Neill also recognizes that mistakes happen. When he finds himself instinctively yelling instructions to his 10-year-old son, he consciously makes an effort to remain seated, giving himself an extra moment to think before reacting.

Eddy emphasizes that self-education and reflection can significantly reduce parental stress.

She suggests the following:

Know the rules (and recent modifications to them).

Know your kid’s goals in sports.

Be curious, not upset, when other kids have more skills than yours.

She encourages parents to consider factors such as the Relative Age Effect, where athletes born earlier in their age group may have a physical advantage, or the fact that some children may have developed better movement skills through participation in multiple sports or unstructured play.

Eddy also encourages parents to put their own athletic experiences into perspective.

"What did you do when you were eight? Twelve? Sixteen?" she asks.

Reflecting on her own childhood, Eddy recalls spending time socializing at the local skating rink. She only trained with her soccer team twice a week, spending her off days practicing in a local park.

She used to wonder if Cali, who returned to soccer on her own terms, was getting enough practice.

“What would I have been doing if I was in intense practices for an hour and a half four days a week, plus traveling to a lot in the games?” Eddy says. “Would I still have been doing that? Likely not.”

Eddy recognizes that youth sports seem to carry more weight in today’s world, particularly with increased opportunities for college exposure. However, she also acknowledges the value of recreational sports, recalling instances of parents yelling at her son, Davis, when he missed a shot during a rec soccer game.

Davis, now in college, had a positive experience playing sports at a smaller high school. "Having that outlet for sport was really important to his development, just as a person, and getting some space and, kind of way to blow off some steam as a student," she says.

Cali’s decision to work at a sleepaway camp the summer before her junior year, a critical time for college recruiting, proved to be a pivotal moment. While she missed out on some recruiting opportunities, she ultimately became a Division III All-American and now works for the Columbus Crew.

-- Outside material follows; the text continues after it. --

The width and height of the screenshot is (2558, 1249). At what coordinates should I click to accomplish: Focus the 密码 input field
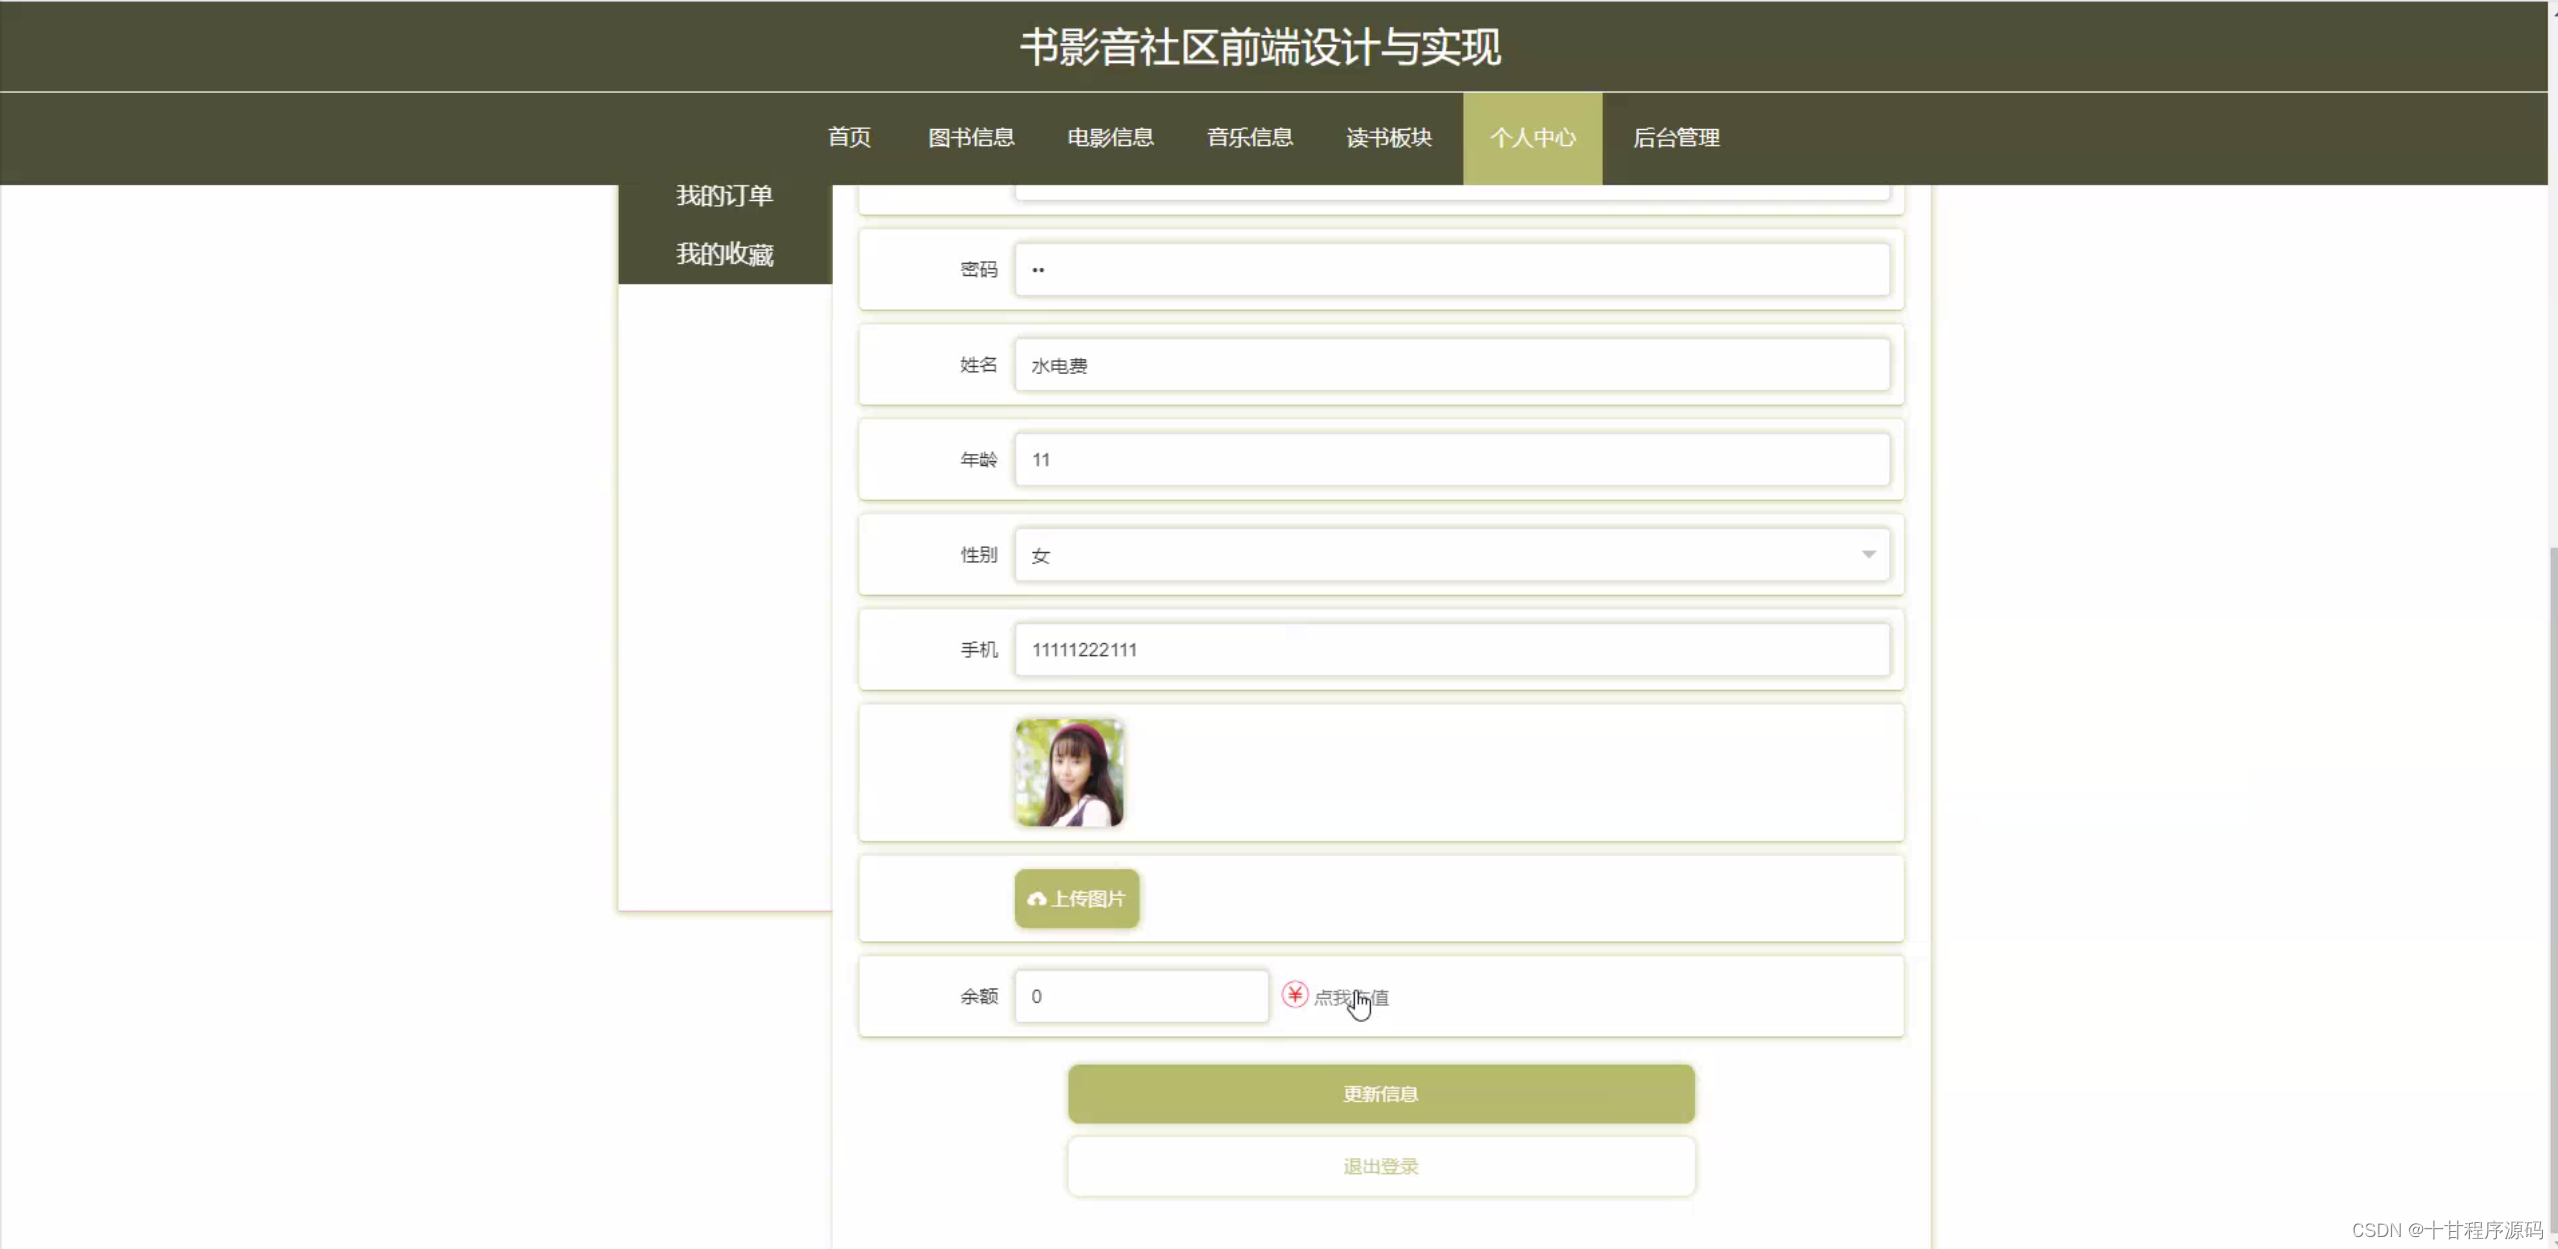click(x=1451, y=270)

"I remember thinking, ‘Oh my gosh, it’s so hard for you,’ but not saying that out loud," Eddy recalls. "That was a really important capstone to a really important thing in our life. Yet, she really missed a lot of opportunities, and there were consequences of that. We just need to make sure that it’s our child’s voice that we’re hearing. We are when we let them lead the way, to choose friends over sports when they wish, and to have those sleepovers. Well, maybe not the sleepovers."